- Opening Delimiter -

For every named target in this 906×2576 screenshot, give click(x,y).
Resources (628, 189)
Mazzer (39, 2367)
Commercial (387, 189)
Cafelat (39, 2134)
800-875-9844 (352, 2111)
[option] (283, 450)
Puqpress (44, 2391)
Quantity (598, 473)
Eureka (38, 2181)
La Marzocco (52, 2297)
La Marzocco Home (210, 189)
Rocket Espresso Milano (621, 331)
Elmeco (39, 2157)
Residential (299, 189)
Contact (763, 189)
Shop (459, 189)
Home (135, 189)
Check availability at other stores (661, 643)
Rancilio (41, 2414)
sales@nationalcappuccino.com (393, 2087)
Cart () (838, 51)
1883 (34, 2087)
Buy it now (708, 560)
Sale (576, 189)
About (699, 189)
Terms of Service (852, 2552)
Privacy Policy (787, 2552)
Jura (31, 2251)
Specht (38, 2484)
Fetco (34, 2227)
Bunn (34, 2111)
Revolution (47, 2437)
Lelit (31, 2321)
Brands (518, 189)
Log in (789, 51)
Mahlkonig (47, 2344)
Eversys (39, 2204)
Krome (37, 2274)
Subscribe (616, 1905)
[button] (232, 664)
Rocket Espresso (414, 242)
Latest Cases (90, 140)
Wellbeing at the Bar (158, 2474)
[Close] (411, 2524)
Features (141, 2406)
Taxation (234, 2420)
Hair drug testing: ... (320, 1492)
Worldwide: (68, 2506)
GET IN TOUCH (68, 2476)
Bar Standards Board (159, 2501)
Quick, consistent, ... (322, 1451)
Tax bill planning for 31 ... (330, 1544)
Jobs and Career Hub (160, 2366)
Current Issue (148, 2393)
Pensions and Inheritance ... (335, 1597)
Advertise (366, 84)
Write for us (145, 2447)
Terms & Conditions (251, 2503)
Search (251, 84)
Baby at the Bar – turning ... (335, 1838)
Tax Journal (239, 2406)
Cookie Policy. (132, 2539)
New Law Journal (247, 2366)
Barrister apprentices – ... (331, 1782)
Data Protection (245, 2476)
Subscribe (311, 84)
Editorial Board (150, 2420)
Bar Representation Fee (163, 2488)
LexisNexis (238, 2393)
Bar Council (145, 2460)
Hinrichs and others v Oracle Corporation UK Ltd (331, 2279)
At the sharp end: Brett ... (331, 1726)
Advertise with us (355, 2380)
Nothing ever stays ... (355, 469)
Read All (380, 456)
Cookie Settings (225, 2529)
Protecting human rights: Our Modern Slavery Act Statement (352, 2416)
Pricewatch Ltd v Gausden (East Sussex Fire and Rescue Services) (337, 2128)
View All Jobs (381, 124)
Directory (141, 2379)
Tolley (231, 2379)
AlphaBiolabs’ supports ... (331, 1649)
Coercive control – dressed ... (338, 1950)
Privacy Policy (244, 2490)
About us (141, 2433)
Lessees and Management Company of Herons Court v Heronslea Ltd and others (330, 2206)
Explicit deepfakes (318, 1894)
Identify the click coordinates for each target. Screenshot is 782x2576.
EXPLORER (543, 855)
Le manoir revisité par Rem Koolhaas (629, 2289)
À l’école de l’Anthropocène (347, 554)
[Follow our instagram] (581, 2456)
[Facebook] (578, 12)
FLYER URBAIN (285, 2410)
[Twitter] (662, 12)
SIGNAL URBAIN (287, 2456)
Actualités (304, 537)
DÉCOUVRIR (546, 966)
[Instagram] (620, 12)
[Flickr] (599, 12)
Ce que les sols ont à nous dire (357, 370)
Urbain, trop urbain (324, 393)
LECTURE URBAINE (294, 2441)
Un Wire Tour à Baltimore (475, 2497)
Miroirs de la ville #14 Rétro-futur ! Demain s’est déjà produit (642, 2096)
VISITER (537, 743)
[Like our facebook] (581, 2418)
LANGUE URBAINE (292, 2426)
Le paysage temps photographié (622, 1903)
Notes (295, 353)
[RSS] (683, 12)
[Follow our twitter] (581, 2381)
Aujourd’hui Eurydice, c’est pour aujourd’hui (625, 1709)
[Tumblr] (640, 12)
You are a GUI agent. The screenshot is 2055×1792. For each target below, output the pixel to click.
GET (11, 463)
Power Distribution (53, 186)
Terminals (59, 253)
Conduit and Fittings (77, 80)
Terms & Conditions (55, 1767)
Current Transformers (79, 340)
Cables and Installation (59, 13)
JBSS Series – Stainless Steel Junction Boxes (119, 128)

- Closing Delimiter -

The records above should be printed exactly, please, from the first line through the line containing "Home (135, 189)", with both ends kept and nothing past it.

For every named target in this 906×2576 screenshot, give click(x,y).
Resources (628, 189)
Mazzer (39, 2367)
Commercial (387, 189)
Cafelat (39, 2134)
800-875-9844 (352, 2111)
[option] (283, 450)
Puqpress (44, 2391)
Quantity (598, 473)
Eureka (38, 2181)
La Marzocco (52, 2297)
La Marzocco Home (210, 189)
Rocket Espresso Milano (621, 331)
Elmeco (39, 2157)
Residential (299, 189)
Contact (763, 189)
Shop (459, 189)
Home (135, 189)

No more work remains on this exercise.